Слова Артёма, дружелюбные, как обычно, застигли Блейеля в странный момент: Невнятное содрогание перешло в мурашки. В жутком сдавленном пении он услышал нечто, что глубоко его тронуло. В мрачных звуках, которые постепенно проникали в душу, вместо угрозы он расслышал тоску. Он вспомнил Сонину песню по пути в Подъяково, обернулся, но Соню не увидел — и снова повернулся к сцене, чтобы ничего не пропустить. Теперь он видел лицо певицы, насколько это было возможно с десяти метров. Глаза её были закрыты, волосы скрывал убор. На фарфоровую куколку совсем не похожа, это точно, крепкая азиатская красавица, с полными губами и широким лбом. Несколько тактов звучала только её лютня. Потом она запела снова, не горлом, а обычным, грудным голосом. Та же мелодия, но выше, жалобней. В конце песни она снова вернулась к потустороннему рыку. К последним тактам примешался тот же вой, что и в начале. Блейель заметил, что дрожит всем телом.
Он не считал себя знатоком музыки, вовсе нет, но и не совсем уж безграмотным. В юности он кое–как играл на фортепиано, а в те два года, когда он особенно страдал от одиночества, пристрастился к тяжёлому металлу. Если он теперь слушал радио, то обычную поп–музыку, а когда сам включал что–нибудь, предпочитал барокко. Последний его осознанный контакт с этническими звуками был диск «The Rhythm of The Saints» Пола Саймона.
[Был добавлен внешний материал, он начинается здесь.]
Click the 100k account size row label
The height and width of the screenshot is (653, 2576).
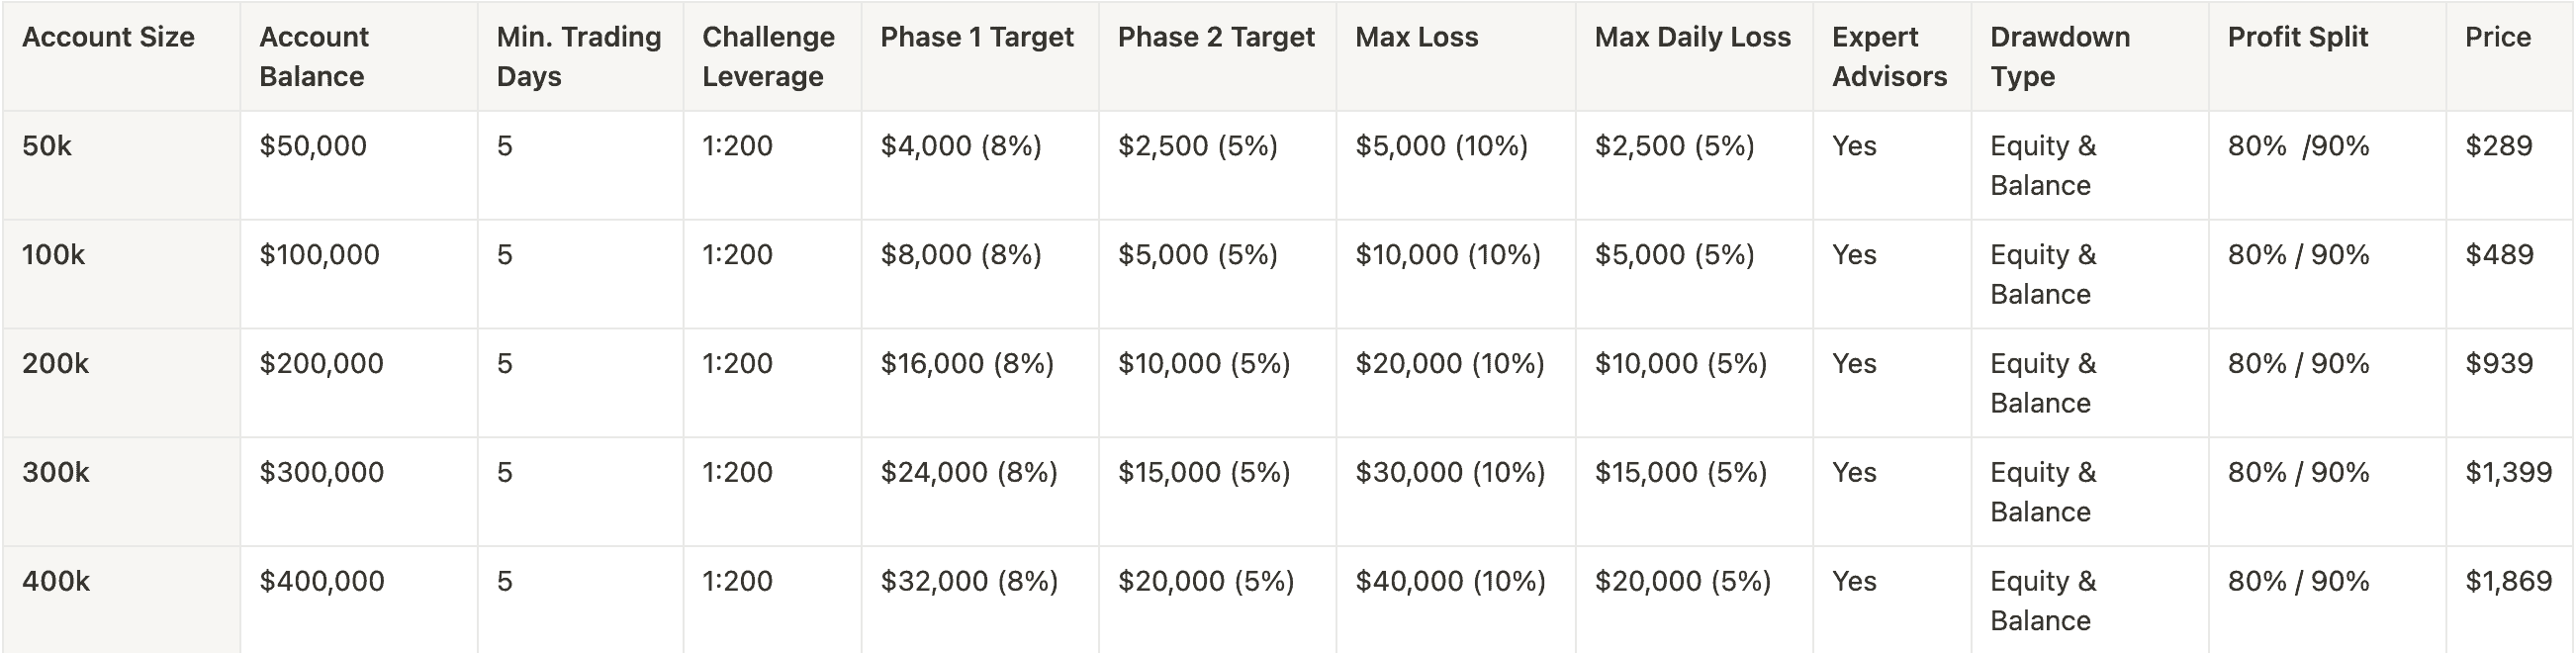[53, 256]
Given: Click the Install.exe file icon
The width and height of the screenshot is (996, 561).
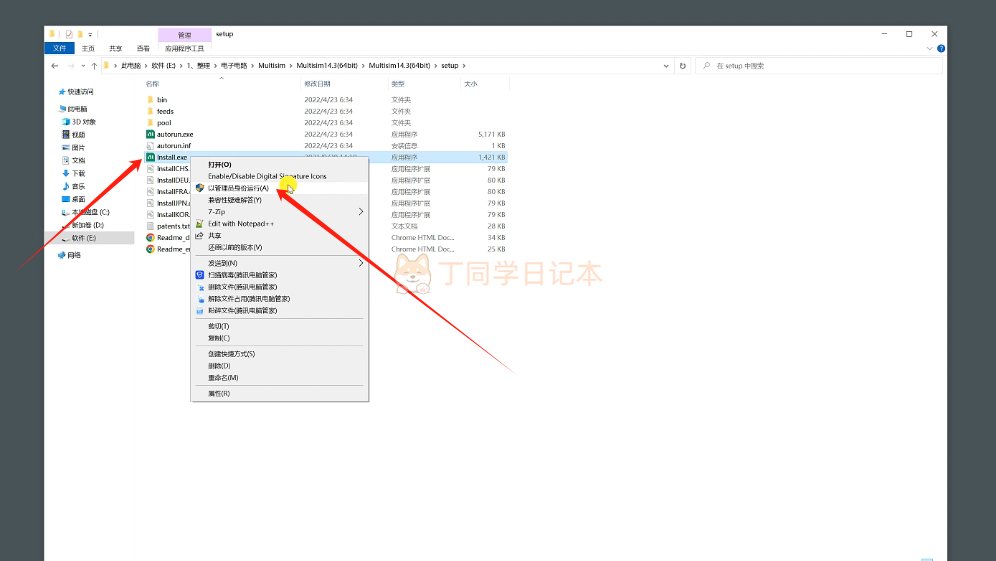Looking at the screenshot, I should 149,157.
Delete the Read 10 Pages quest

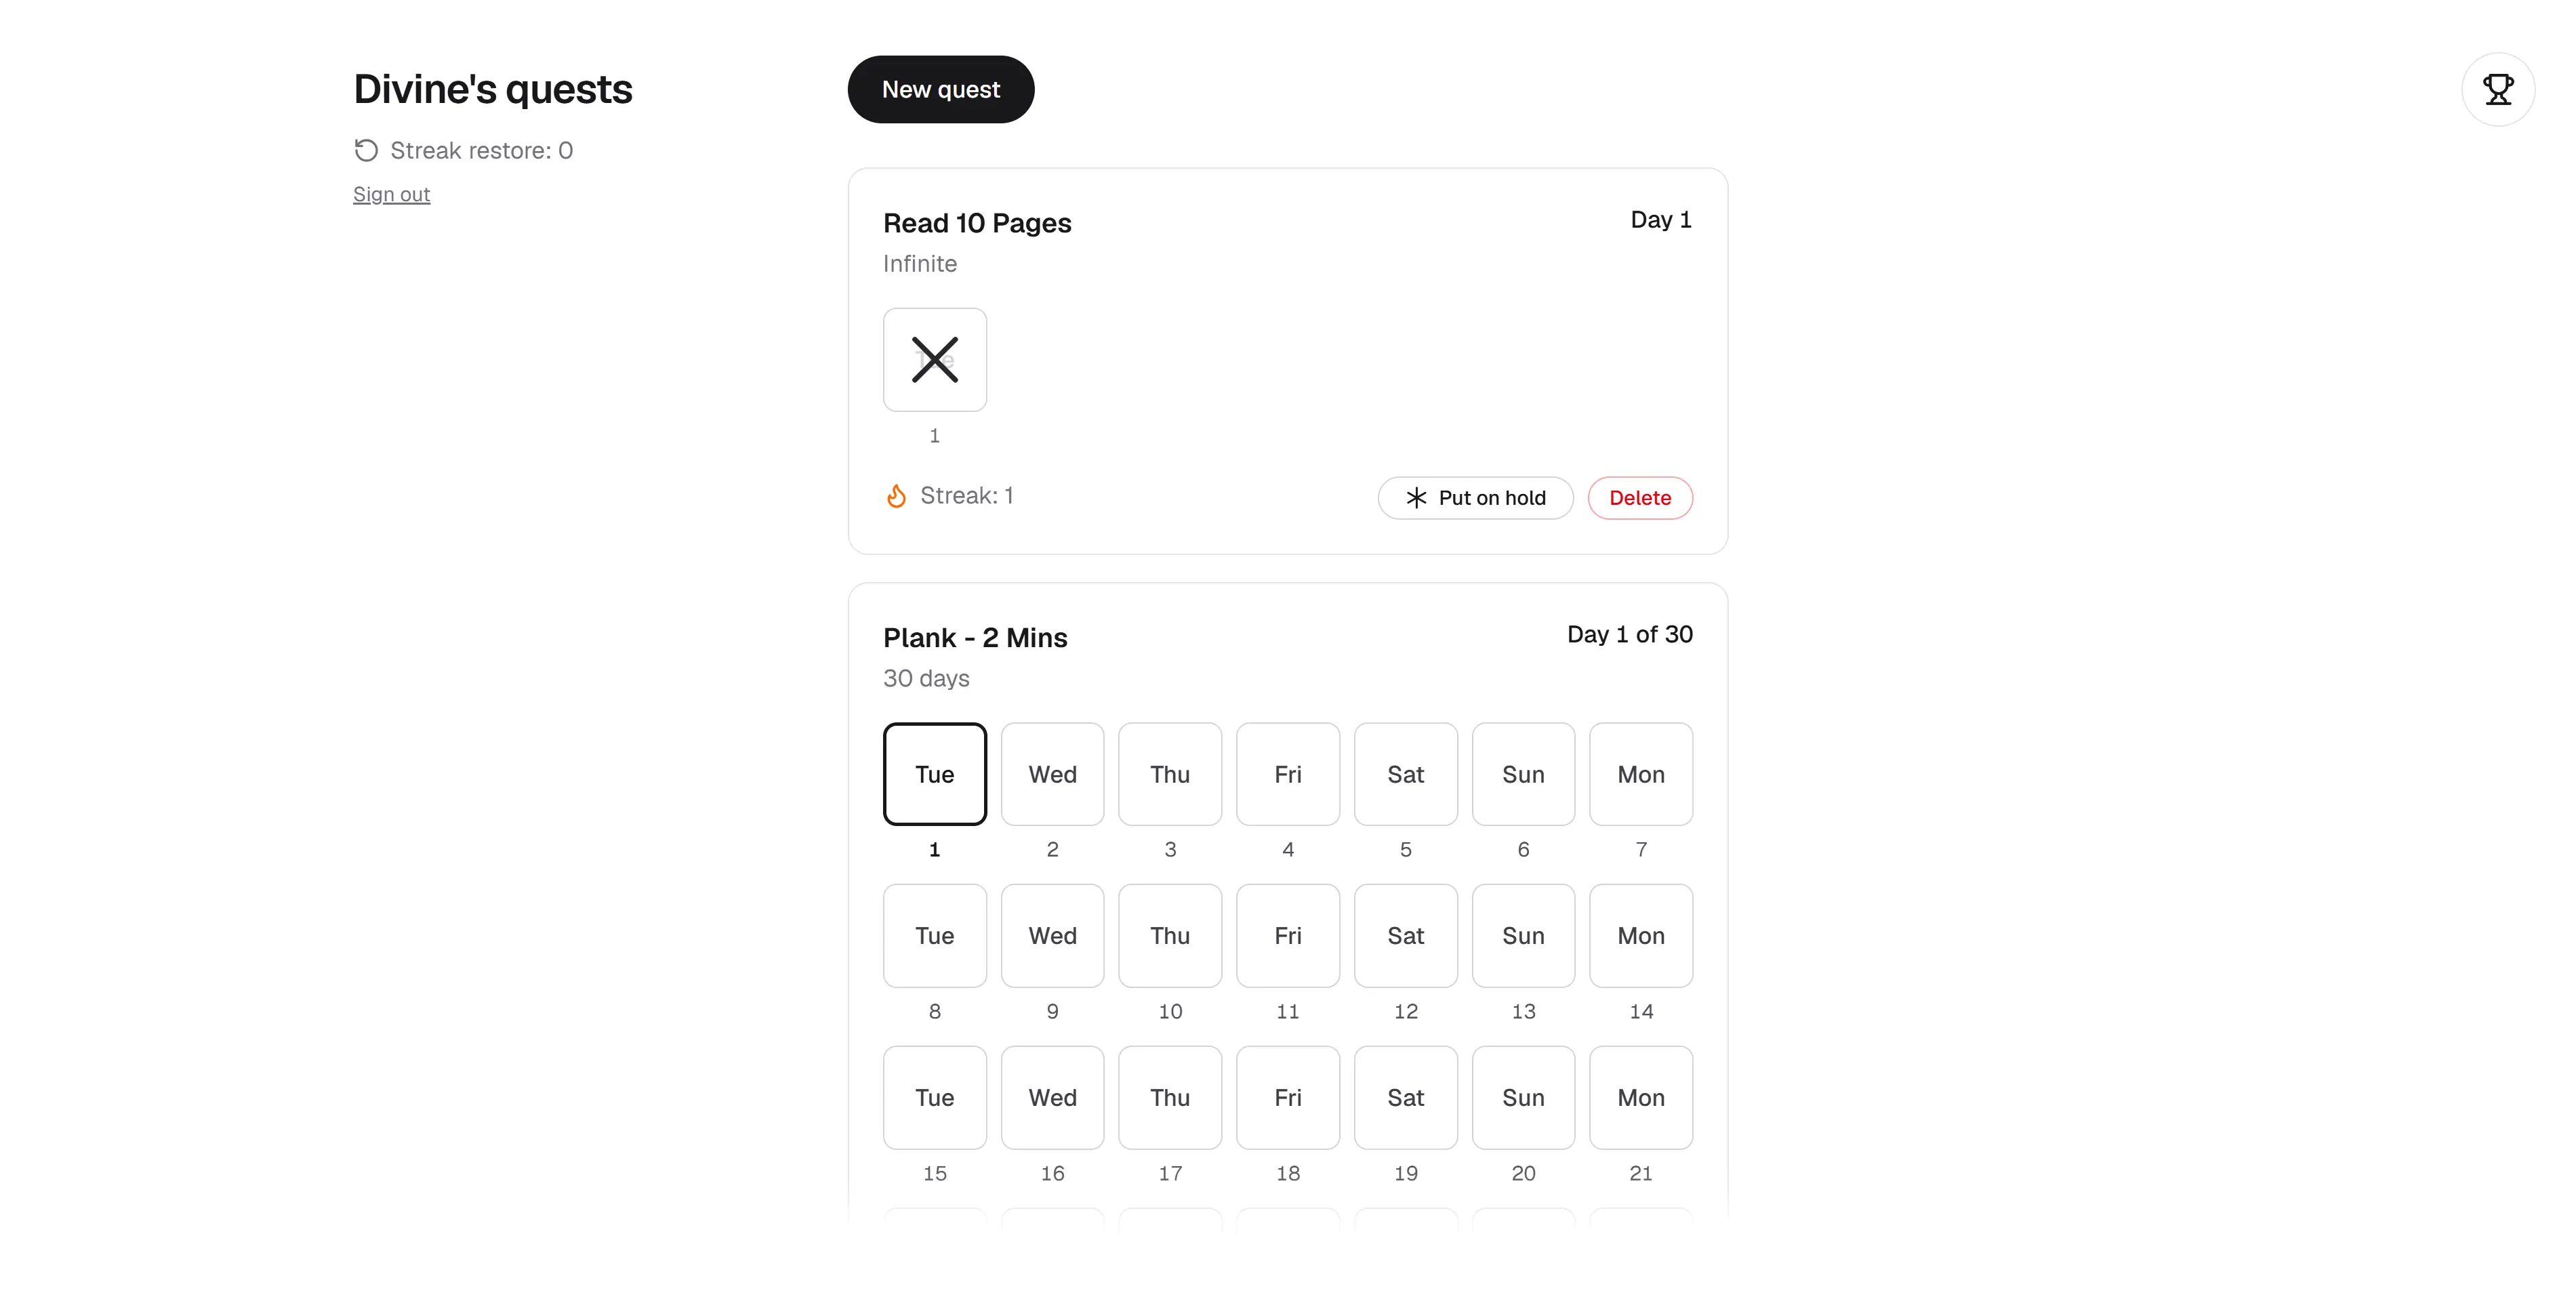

Со стаканом в руке аплодировать было неудобно, поэтому он поставил его на землю. Что это со мной происходит, подумал он. Именно здесь и сейчас, такое, такое… явление. Как же так? Случалось, у него бегали мурашки от музыки. Но ведь не от такой же.
Он подумал, потрясло ли это кого–нибудь так же, как его. Может быть, это творилось только с ним. Может быть, остальные и не почувствовали колдовства, которым повеяло на него от песни этой женщины.
— Артём!
— Да, Матвей Карлович?
— Ты знаешь, как её зовут?
— Да, погоди. Кажется, я запомнил. — Он театрально почесал бородку. — Ак Торгу. Только не спрашивай, что это значит, это по–шорски.
— А поёт она?
— Тоже по–шорски.
— Будь добр, повтори её имя.
— Ак Торгу. Два слова, хоть звучит и как одно. Ак, Торгу. Ударение на «у».
К этому надо привыкнуть, подумал Блейель и обрадовался, что улыбается от удивления.
— Странно. Мне… я только теперь в первый раз почувствовал, как же я всё–таки далеко. В совершенно другом мире. Знаешь, мне кажется, я только теперь приехал по–настоящему.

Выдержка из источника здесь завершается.